His work has centered on the innovation of new models and techniques to support accessible electronic information in corporate, governmental and nonprofit entities. Dr. Lee is an internationally recognized advocate, author, speaker, principal investigator and leader in the fields of learning disabilities and assistive technology.

In 1992, at age twenty-three Christopher wrote his first book, Faking It: A Look into the Mind of a Creative Learning.  This book can be purchased on Amazon by following this link:

In 2003, he was highlighted in Microsoft “Accessible Technology for Everyone”, a Microsoft video and publication.

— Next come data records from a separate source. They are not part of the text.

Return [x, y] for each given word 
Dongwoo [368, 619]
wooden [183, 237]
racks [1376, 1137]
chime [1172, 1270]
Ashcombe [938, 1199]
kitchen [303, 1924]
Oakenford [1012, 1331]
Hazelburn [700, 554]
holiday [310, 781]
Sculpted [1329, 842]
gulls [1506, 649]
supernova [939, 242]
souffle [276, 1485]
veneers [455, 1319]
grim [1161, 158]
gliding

In 2007, he was featured in the PBS series “A Chance to Read”, hosted by Molly Ringwald, which highlights new strategies driven by emerging research that shows what's happening across the country to help children with disabilities find success. 

Today Dr. Christopher Lee is the Founder, Director and Department Head of the AMAC Accessibility Solutions and Research Center (AMAC), located in the College of Architecture of the Georgia Institute of Technology in Atlanta.  AMAC is committed to promoting technological innovation and developing effective user-centered products and services for individuals with disabilities.

AMAC's mission is to address unmet accessibility needs in government, non-profits, and corporations by providing products that benefit those with physical or cognitive impairments.  AMAC has pioneered a cost-effective, replicable, scalable, full service center for alternative, digital and captioned media for college students with disabilities, along with the downloadable assistive technology software.  AMAC receives baseline operational funds from the University System of Georgia (USG).

AMAC services and costs vary depending on the annual membership status of its 2,287 participating institutions. AMAC offers a variety of services to meet the individual needs of students with print-related disabilities and post-secondary institutions.

Christopher has been recognized for his advocacy and leadership many times and most recently was awarded a “Campus Technology Innovators Award for 2014”.  AMAC was also awarded a coveted “Zero Project Award 2013” from The World Future Council and the European Foundation Centre.